EXTRACTED ENTRIES Start Marker

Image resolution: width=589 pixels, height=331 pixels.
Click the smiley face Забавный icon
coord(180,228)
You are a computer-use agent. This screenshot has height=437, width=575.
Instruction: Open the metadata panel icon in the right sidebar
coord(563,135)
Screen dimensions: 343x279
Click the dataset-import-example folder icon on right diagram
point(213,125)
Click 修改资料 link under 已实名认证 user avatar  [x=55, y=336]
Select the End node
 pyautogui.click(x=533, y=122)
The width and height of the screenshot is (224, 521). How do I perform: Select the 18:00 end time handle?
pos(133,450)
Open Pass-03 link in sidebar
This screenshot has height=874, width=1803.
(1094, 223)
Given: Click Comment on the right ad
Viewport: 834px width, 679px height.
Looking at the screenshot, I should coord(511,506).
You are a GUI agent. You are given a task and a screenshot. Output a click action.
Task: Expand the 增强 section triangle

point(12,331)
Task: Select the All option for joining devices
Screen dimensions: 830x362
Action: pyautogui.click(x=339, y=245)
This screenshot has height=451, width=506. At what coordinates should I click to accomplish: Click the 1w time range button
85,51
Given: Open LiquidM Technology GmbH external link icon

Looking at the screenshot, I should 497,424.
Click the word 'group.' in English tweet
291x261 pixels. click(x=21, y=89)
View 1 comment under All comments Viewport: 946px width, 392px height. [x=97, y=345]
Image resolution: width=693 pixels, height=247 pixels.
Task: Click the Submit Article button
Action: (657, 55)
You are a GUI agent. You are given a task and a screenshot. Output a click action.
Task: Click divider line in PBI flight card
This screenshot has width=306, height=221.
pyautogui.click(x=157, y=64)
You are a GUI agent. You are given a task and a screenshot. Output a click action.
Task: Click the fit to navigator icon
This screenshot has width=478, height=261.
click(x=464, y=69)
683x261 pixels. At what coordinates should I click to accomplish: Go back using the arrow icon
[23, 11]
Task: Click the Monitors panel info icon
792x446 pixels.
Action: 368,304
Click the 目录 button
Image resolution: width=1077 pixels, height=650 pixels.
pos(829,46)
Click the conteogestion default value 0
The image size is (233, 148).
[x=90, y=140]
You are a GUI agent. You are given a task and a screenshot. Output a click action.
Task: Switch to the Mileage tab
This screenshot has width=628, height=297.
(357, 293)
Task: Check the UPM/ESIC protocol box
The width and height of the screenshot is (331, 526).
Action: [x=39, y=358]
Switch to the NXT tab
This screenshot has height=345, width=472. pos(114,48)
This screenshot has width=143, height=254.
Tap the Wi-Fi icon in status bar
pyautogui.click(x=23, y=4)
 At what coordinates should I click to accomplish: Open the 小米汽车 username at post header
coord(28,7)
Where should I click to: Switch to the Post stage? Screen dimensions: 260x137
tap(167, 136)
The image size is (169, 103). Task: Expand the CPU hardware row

EXTRACTED ENTRIES End Marker

ACTION ITEM
Every entry above has to be returned exactly as written.

COMPLETED TASK
Image resolution: width=589 pixels, height=331 pixels.
Click the smiley face Забавный icon
coord(180,228)
You are a computer-use agent. This screenshot has height=437, width=575.
Instruction: Open the metadata panel icon in the right sidebar
coord(563,135)
Screen dimensions: 343x279
Click the dataset-import-example folder icon on right diagram
point(213,125)
Click 修改资料 link under 已实名认证 user avatar  [x=55, y=336]
Select the End node
 pyautogui.click(x=533, y=122)
The width and height of the screenshot is (224, 521). How do I perform: Select the 18:00 end time handle?
pos(133,450)
Open Pass-03 link in sidebar
This screenshot has height=874, width=1803.
(1094, 223)
Given: Click Comment on the right ad
Viewport: 834px width, 679px height.
Looking at the screenshot, I should coord(511,506).
You are a GUI agent. You are given a task and a screenshot. Output a click action.
Task: Expand the 增强 section triangle

point(12,331)
Task: Select the All option for joining devices
Screen dimensions: 830x362
Action: pyautogui.click(x=339, y=245)
This screenshot has height=451, width=506. At what coordinates should I click to accomplish: Click the 1w time range button
85,51
Given: Open LiquidM Technology GmbH external link icon

Looking at the screenshot, I should 497,424.
Click the word 'group.' in English tweet
291x261 pixels. click(x=21, y=89)
View 1 comment under All comments Viewport: 946px width, 392px height. [x=97, y=345]
Image resolution: width=693 pixels, height=247 pixels.
Task: Click the Submit Article button
Action: (657, 55)
You are a GUI agent. You are given a task and a screenshot. Output a click action.
Task: Click divider line in PBI flight card
This screenshot has width=306, height=221.
pyautogui.click(x=157, y=64)
You are a GUI agent. You are given a task and a screenshot. Output a click action.
Task: Click the fit to navigator icon
This screenshot has width=478, height=261.
click(x=464, y=69)
683x261 pixels. At what coordinates should I click to accomplish: Go back using the arrow icon
[23, 11]
Task: Click the Monitors panel info icon
792x446 pixels.
Action: 368,304
Click the 目录 button
Image resolution: width=1077 pixels, height=650 pixels.
pos(829,46)
Click the conteogestion default value 0
The image size is (233, 148).
[x=90, y=140]
You are a GUI agent. You are given a task and a screenshot. Output a click action.
Task: Switch to the Mileage tab
This screenshot has width=628, height=297.
(357, 293)
Task: Check the UPM/ESIC protocol box
The width and height of the screenshot is (331, 526).
Action: [x=39, y=358]
Switch to the NXT tab
This screenshot has height=345, width=472. pos(114,48)
This screenshot has width=143, height=254.
Tap the Wi-Fi icon in status bar
pyautogui.click(x=23, y=4)
 At what coordinates should I click to accomplish: Open the 小米汽车 username at post header
coord(28,7)
Where should I click to: Switch to the Post stage? Screen dimensions: 260x137
tap(167, 136)
The image size is (169, 103). Task: Expand the CPU hardware row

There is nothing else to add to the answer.